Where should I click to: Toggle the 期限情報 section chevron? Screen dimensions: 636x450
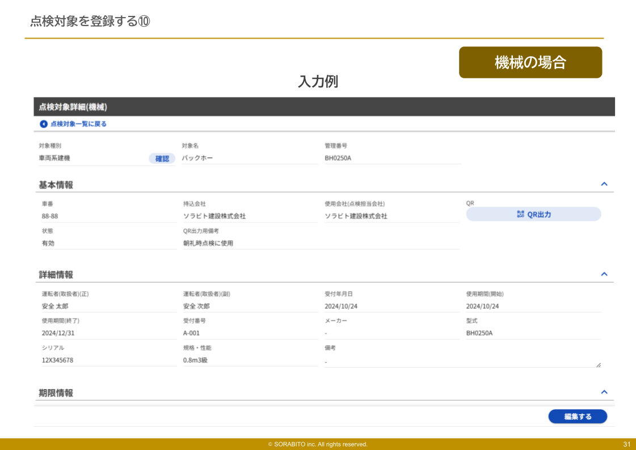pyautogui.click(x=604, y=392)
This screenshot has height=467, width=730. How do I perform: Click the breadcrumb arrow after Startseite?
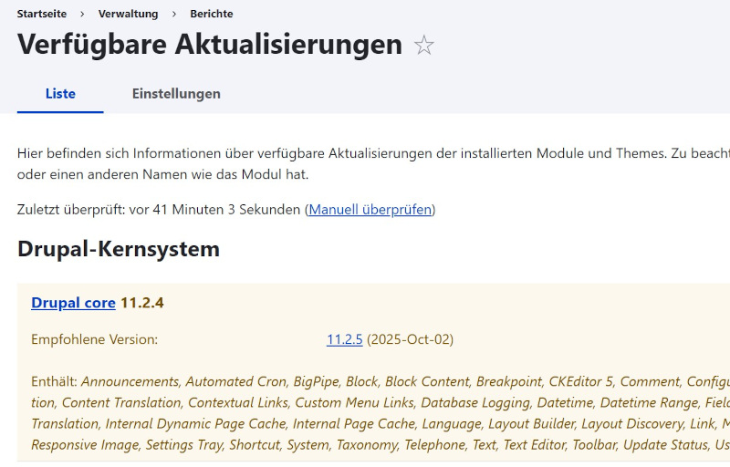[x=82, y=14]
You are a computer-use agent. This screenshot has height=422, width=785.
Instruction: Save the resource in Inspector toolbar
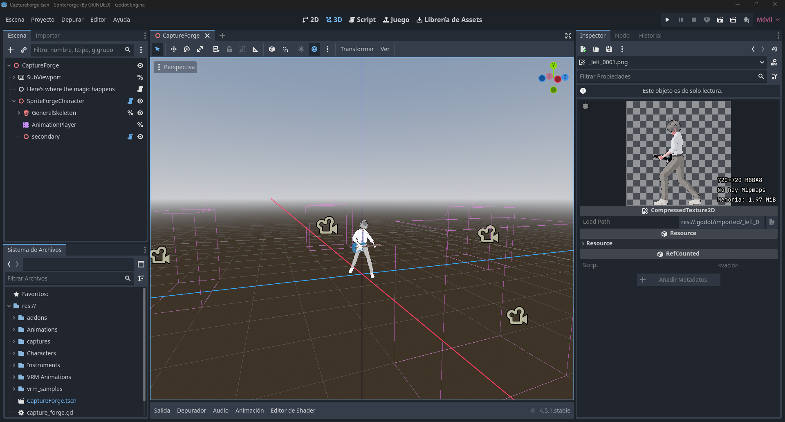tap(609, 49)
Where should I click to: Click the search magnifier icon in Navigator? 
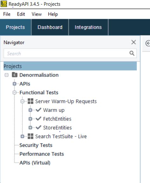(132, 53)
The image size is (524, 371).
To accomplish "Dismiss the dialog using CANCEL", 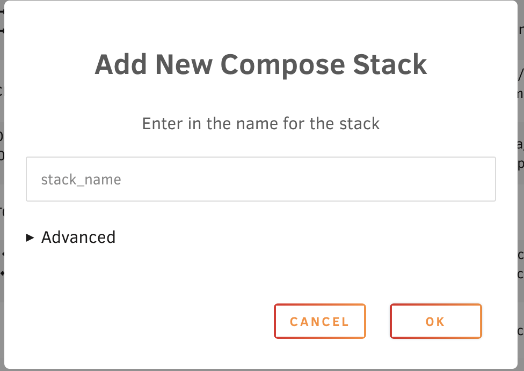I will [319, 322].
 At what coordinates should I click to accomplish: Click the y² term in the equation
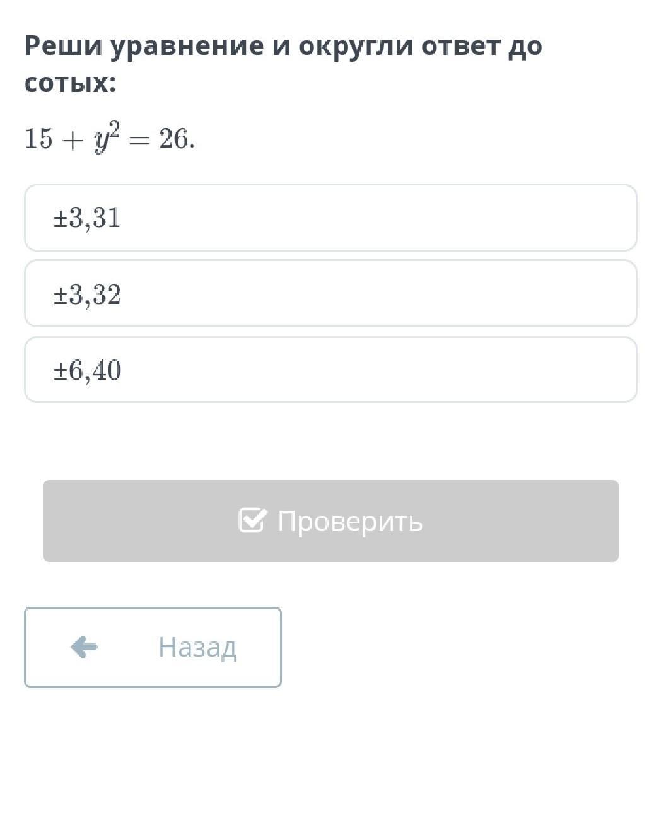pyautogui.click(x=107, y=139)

---

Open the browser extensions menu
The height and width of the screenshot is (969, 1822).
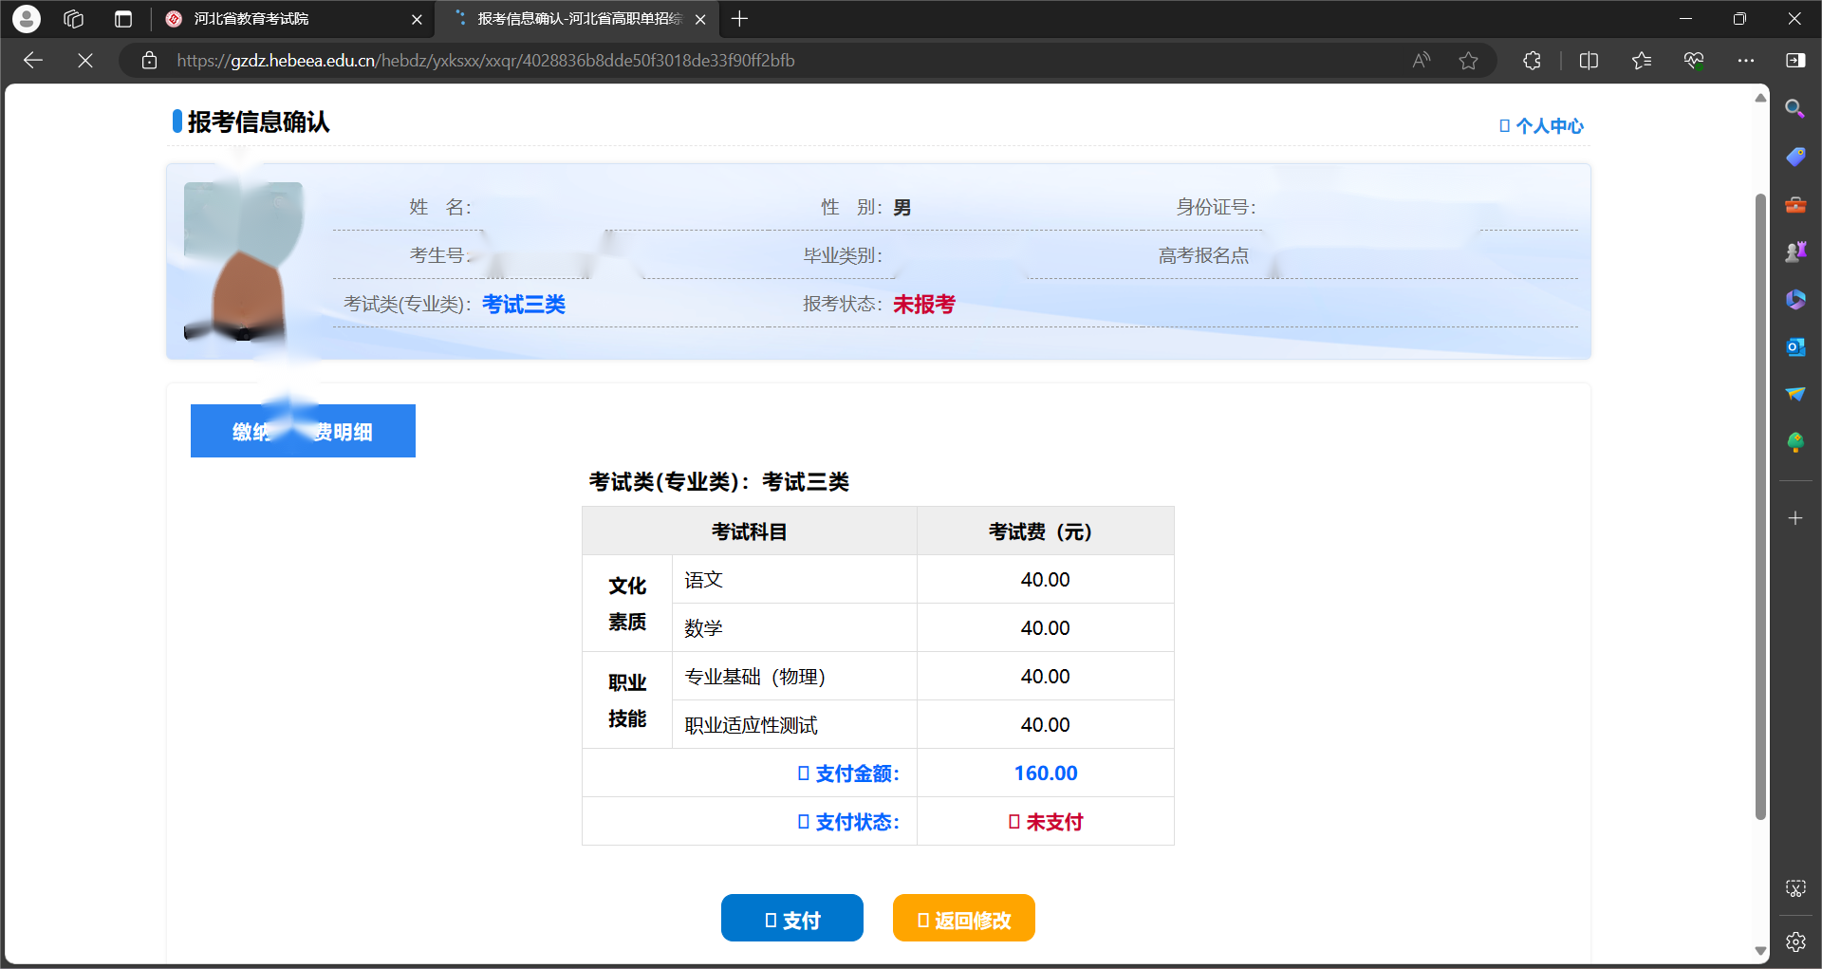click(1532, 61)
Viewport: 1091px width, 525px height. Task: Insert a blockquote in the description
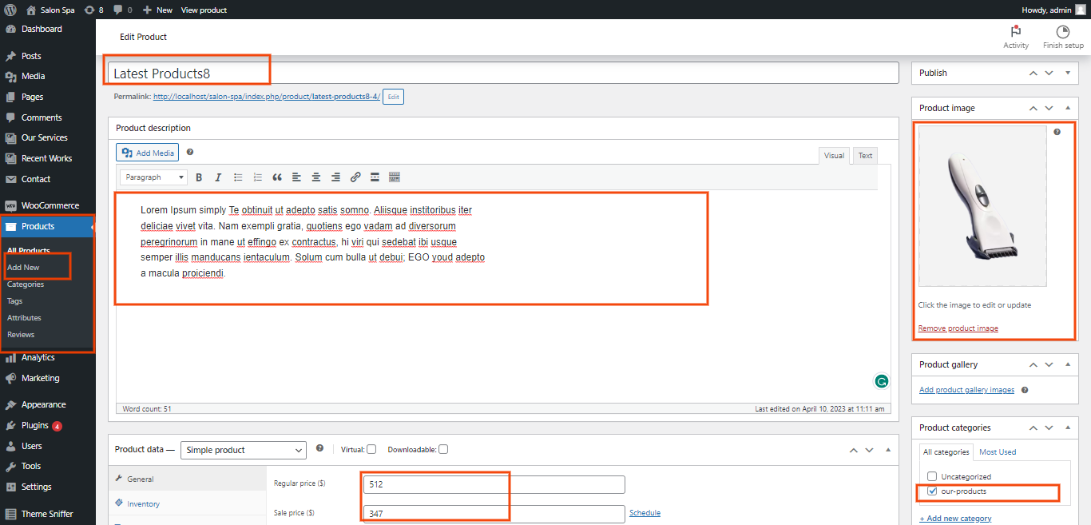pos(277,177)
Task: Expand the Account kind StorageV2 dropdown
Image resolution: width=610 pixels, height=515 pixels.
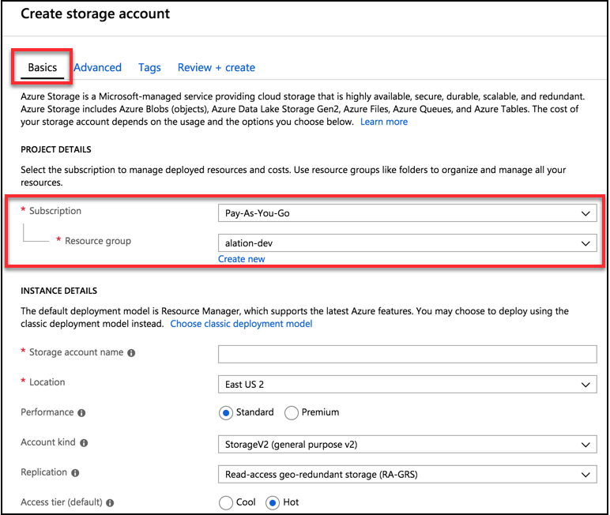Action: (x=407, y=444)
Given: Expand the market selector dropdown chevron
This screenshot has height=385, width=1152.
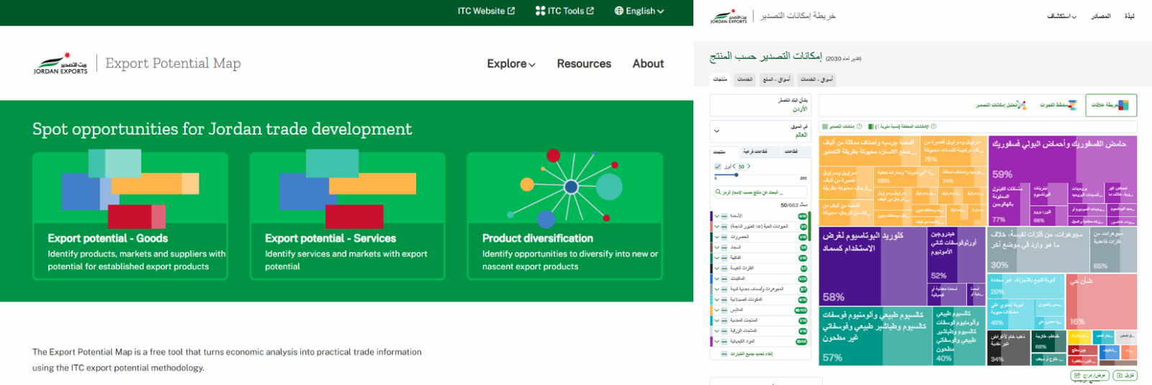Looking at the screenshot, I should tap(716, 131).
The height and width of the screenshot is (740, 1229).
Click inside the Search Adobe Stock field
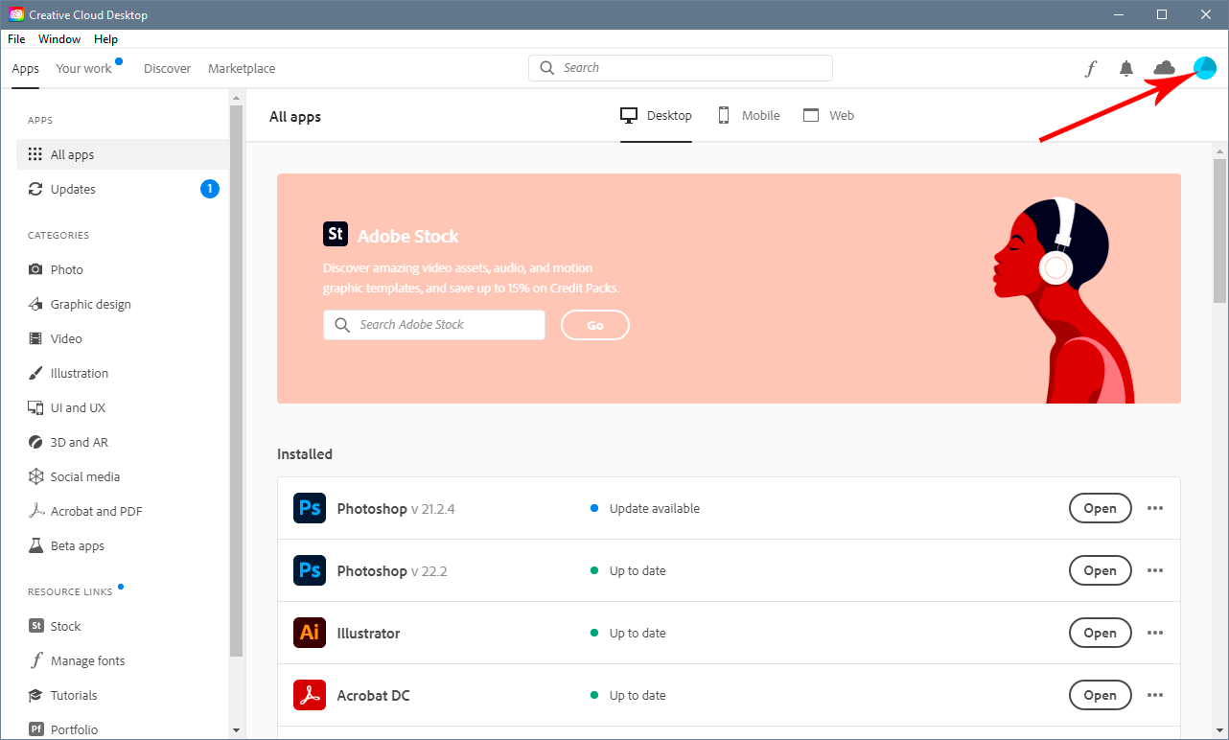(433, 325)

- [Exercise details]
Filter the lines above so that only those with the string "dropdown" remain, then copy them.

- [Exercise solution]
Task: Expand the Account kind StorageV2 dropdown
Given: Expand the market selector dropdown chevron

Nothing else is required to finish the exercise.